→ EXERCISE DETAILS: Output the data verbatim from its first line through the line that contains "[x=85, y=21]", inclusive. Omit the pictures.

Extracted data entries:
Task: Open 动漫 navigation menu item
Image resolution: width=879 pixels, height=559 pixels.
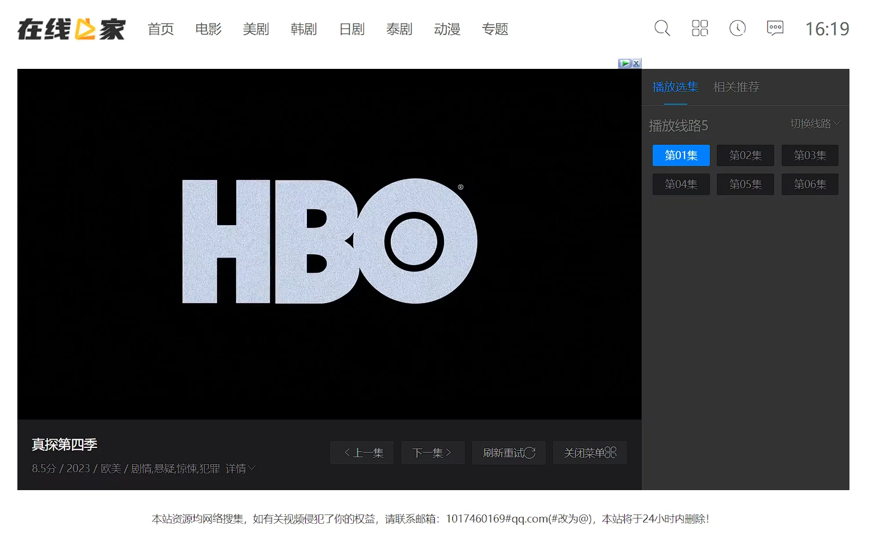Action: [x=447, y=29]
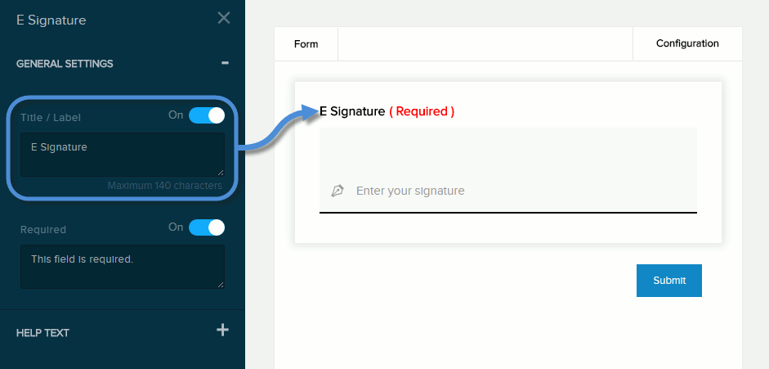Click the signature pen icon

tap(338, 191)
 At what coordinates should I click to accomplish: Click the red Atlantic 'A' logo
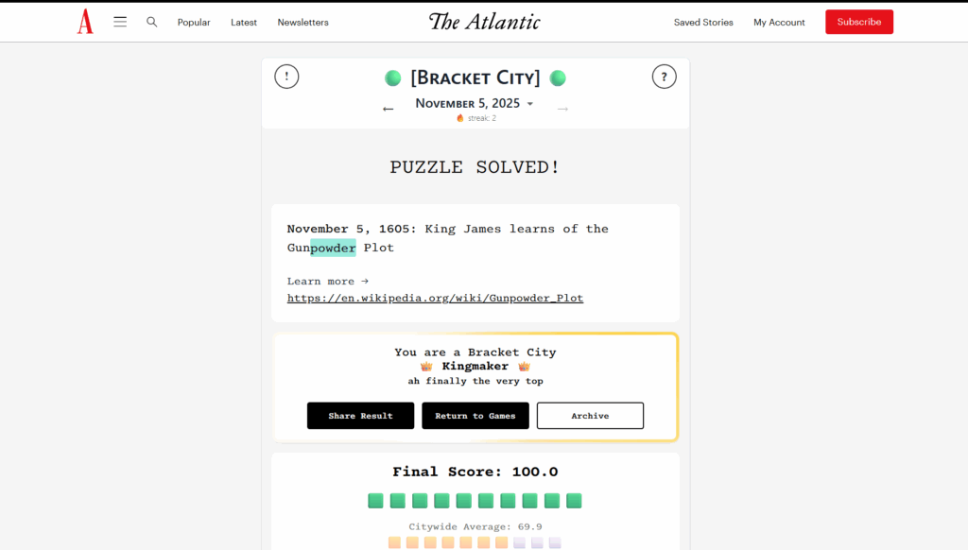[x=85, y=21]
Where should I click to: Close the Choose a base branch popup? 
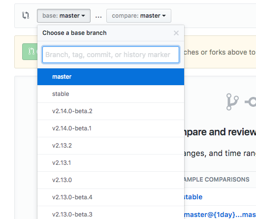(x=176, y=33)
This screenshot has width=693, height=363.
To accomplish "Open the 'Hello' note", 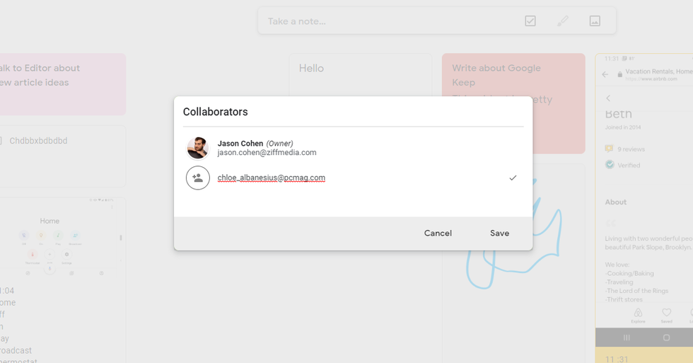I will click(311, 69).
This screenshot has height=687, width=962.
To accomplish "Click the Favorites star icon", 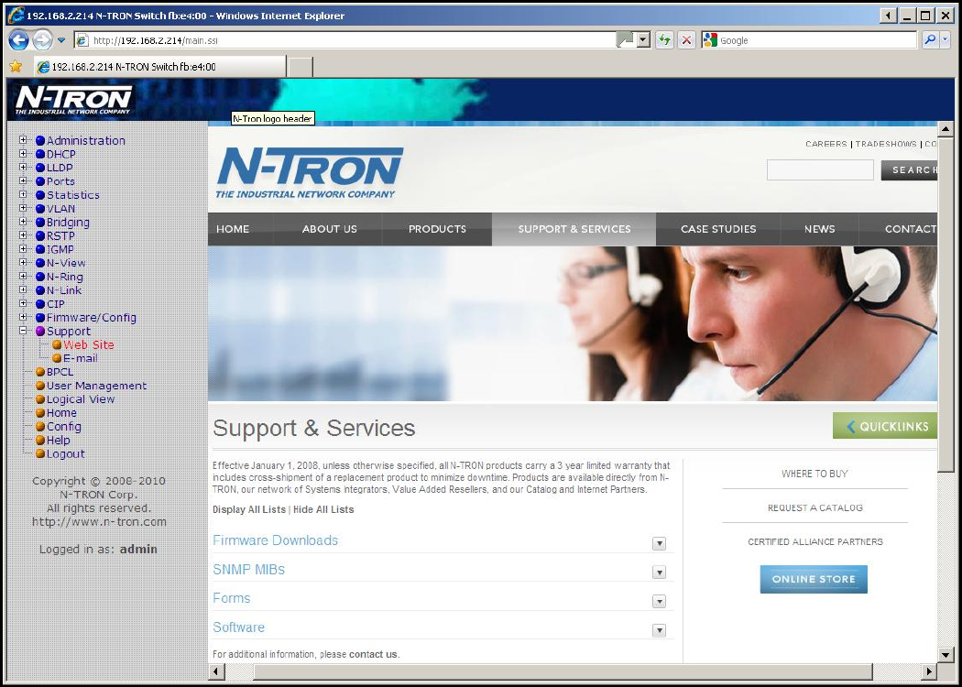I will pos(16,67).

→ EXERCISE RESULT:
Task: Open 动漫 navigation menu item
Image resolution: width=879 pixels, height=559 pixels.
Action: [x=447, y=29]
Click the signature pen icon

tap(338, 191)
 At what coordinates should I click to accomplish: Click the red Atlantic 'A' logo
[x=85, y=21]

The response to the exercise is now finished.